Landucci in conferenza: “Di Rafa si parla in maniera un po’ vagabonda. Noi abbiamo trovato un professionista splendido e un grande gruppo”

Marco Landucci così in conferenza stampa dopo Udinese-Milan:

Su Astori e Celeste Pin: “Ieri sera quando siamo arrivati a Udine, mi è venuto in mente Davide Astori. Vorrei ricordarlo, così come voglio ricordare Celeste Pin, un mio carissimo amico; anche lui ci ha lasciato esterreffatti: vorrei ricordare queste due persone a cui ero molto legato“.

Su Doveri: “Non lo scopriamo stasera, è uno dei più bravi che abbiamo. Ha gestito benissimo la partita, il vantaggio sul gol è un segno di esperienza. È stato molto bravo“.

Su Leao: “Di Rafa si parla in maniera un po’ vagabonda. Noi abbiamo trovato un professionista splendido e un grande gruppo. C’è stato grande rispetto dell’Udinese ed è questo atteggiamento che ci aiuta: temevamo molto questa partita e abbiamo basato le nostre chiacchiere soprattutto sull’aspetto motivazionale, poi su quello tattico. Siamo molto contenti“.

Su Gimenez: “Gli attaccanti vivono dei momenti.
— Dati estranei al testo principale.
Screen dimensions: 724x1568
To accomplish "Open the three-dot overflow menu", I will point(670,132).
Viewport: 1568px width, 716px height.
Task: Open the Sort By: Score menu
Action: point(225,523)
Ci sono momenti in cui si è più pesanti, ma lui anche stasera si è messo a disposizione e si è mosso bene. Poi l’attaccante deve fare gol“.

Su Allegri: “C’è stato un momento in cui è stato arrabbiato sullo 0-3, poi io dovevo fermare qualcuno perché dovevamo tenere palla noi. Non ci piace tanto prendere gol. Credo che il mister sia molto contento. È chiaro che in partita ti prende l’agitazione, il mister voleva essere giù. Spero torni presto al suo posto“.

Sul Napoli: “Pensiamo al Lecce. A Milanello c’è un buon feeling con tutti. È il lavoro che fa i risultati. Ora non è che siamo diventati campioni del mondo, ma lo spirito che abbiamo avuto in queste ultime partite ci dice qual è la strada che dobbiamo percorrere: umiltà, rispetto di tutti e i dettagli che fanno la differenza. Una squadra non può stare ferma: può migliorare o peggiorare. A volte dico che questi ragazzi sono anche troppo bravi, non ho mai sentito un lamento e si allenano sempre a cento all’ora“.